The template aimed to give subjects the chance to consent to the participation in the registry while providing them additional choices related to the reuse of their data. Both EJP RD and external experts revised the ICF before finalization and translation from English to 26 other European languages.

Development of the pediatric material for minors

Separate material for pediatric participants (i.e., assent forms and informative material for minors) was developed only by few ERN registries. Only one out of 38 Ethics Committees reviewing the general ICF requested age-appropriate material for minors. Despite this, the Informed Consent Facilitation Group recognized the importance of developing pediatric material for minor participants in the ERN registries and started with the development of material for adolescents. This development process was guided by a participatory methodology, adhering to data protection norms and children’s rights, and was influenced by the principles outlined in the draft guide by the Council of Europe (25).

Starting from the adaptable ICF for adults, along with existing materials from ERNs, including assent forms and informational content for minors, an assent form template specifically for adolescents aged 12–17 was created during three Pediatric Expert Patients Training Courses, the first of which consisted of five sessions, organized under the EJP RD. This approach ensured that the information provided is concise, transparent, and understandable, presented in a format accessible to adolescents, and utilizes clear, straightforward language.

During the training courses, attended by approximately 26 pediatric patients, participants completed a questionnaire to assess their understanding of the objectives of patients’ registries, the relevance of children’s rights in data protection, and the GDPR rules. They were given an overview of children’s rights and data protection rules. Emphasis was placed on the concept of the “right to an open future.” This principle posits that children should be shielded from making certain irreversible decisions, ensuring that their future options remain open until they reach adulthood and can make informed choices. This concept is especially pertinent in the context of research involving personal health data in rare diseases, where the implications of data use can significantly impact a child’s future.

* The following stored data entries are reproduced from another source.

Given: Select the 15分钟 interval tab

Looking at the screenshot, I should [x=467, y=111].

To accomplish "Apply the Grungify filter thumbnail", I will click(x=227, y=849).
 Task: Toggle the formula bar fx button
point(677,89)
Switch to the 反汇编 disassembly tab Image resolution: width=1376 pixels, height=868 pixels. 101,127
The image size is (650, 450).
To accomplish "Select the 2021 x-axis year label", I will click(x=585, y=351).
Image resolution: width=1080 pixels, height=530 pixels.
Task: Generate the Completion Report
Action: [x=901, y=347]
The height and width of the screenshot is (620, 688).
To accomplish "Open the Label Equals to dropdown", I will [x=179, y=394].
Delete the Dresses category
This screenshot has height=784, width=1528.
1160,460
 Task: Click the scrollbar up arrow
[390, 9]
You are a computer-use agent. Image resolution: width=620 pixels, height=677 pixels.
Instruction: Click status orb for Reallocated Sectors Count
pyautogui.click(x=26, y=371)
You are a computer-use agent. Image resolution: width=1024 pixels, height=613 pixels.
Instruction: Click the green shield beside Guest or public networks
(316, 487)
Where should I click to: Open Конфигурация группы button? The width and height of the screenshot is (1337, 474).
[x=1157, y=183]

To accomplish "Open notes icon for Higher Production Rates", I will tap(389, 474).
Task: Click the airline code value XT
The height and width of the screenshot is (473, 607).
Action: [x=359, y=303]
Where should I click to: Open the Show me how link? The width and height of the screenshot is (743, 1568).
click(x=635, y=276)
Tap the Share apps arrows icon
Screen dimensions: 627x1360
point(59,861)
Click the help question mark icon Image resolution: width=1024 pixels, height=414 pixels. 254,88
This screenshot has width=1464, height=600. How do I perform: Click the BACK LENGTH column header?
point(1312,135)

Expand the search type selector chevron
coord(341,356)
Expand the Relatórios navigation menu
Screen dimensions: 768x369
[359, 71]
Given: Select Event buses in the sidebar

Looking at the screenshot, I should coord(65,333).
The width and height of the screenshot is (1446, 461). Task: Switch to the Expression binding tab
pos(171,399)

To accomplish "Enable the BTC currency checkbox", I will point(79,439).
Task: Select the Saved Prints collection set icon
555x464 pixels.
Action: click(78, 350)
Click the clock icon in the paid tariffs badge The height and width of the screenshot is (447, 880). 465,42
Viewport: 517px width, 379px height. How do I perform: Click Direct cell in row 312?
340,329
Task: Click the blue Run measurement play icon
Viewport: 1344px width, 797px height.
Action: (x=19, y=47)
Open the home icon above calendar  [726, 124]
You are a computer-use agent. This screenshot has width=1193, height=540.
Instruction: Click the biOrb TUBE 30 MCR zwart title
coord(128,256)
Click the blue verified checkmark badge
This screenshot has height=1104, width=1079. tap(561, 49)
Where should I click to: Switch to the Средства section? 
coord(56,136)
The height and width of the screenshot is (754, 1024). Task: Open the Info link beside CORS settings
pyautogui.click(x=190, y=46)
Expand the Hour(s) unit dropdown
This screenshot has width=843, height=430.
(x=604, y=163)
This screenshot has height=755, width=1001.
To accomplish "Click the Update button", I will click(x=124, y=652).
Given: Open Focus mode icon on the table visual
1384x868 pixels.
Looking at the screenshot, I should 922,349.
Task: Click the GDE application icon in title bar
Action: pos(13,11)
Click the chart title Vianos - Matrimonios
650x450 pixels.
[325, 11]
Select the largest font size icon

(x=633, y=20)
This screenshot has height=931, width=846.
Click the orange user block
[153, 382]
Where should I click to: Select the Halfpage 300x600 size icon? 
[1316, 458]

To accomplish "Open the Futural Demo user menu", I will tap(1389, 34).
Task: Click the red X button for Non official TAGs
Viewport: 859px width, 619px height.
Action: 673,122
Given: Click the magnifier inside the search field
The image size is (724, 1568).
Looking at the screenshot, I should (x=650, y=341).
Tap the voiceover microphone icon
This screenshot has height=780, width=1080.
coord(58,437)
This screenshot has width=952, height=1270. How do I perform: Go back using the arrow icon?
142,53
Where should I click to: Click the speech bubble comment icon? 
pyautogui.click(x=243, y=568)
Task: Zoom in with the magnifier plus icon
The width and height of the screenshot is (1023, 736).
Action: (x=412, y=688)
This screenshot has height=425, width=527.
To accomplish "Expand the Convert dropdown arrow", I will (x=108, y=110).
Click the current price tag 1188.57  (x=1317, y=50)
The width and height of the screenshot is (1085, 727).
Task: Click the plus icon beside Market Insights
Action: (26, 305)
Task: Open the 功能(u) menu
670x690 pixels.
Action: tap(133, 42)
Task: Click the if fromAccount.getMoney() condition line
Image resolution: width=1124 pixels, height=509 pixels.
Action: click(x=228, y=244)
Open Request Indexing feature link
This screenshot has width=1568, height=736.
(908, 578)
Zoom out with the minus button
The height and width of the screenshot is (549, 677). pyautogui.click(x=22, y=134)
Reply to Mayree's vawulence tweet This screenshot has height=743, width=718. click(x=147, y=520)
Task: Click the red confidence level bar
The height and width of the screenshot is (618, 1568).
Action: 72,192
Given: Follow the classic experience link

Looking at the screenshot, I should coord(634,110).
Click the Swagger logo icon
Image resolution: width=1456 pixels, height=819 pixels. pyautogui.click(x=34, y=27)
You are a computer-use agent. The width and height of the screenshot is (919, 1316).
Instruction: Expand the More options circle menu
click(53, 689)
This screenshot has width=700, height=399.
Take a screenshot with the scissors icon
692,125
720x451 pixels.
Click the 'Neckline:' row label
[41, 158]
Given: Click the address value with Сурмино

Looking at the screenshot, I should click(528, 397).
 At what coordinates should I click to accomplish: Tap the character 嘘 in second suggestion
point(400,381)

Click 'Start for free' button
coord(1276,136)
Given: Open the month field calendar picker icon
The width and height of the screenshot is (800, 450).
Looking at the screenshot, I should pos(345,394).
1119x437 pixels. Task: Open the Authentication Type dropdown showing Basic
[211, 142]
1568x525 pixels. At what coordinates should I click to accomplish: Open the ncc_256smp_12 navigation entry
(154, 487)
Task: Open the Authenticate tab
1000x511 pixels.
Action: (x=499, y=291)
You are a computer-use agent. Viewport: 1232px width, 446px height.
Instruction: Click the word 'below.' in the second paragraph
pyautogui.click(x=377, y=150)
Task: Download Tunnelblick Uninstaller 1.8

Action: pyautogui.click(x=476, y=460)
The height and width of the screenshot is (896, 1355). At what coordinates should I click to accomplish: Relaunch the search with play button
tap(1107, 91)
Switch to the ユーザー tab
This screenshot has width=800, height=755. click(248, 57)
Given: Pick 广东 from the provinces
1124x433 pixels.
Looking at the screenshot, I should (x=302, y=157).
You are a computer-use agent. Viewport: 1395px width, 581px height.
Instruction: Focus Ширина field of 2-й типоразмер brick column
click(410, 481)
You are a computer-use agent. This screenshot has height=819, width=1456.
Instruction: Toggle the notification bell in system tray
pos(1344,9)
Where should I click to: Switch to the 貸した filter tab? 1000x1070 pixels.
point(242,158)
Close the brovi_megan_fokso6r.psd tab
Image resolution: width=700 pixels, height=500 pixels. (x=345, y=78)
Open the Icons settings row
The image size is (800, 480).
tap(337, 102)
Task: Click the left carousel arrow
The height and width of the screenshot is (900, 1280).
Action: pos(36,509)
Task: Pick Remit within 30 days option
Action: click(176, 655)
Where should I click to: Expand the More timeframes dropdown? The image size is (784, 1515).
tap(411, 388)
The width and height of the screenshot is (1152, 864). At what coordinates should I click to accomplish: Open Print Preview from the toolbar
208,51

Participants were given ICF templates designed for adults and instructed to use a color-coding system for their feedback: terms difficult to understand were to be marked in red; clear information deemed relevant for giving consent or assent was to be highlighted in green; and parts deemed understandable, irrelevant, better placed elsewhere, or that needed rephrasing, were to be highlighted in pink. Additionally, participants were encouraged to provide open-ended feedback and to suggest improvements, e.g., information that could be better explained through visual aids. This interactive approach aimed to refine the consent forms to be as clear and relevant as possible.

Based on the course outcomes, a draft version of the assent form for adolescents was created and shared with the participants for review as well as a glossary. Concurrently, similar revision processes were undertaken with some existing YPAGs to further validate the assent form. Finally, the creation of informative material and assent form for children was also deemed necessary and planned as a next step.

Figure 3 shows the timeline for the development of the pediatric material.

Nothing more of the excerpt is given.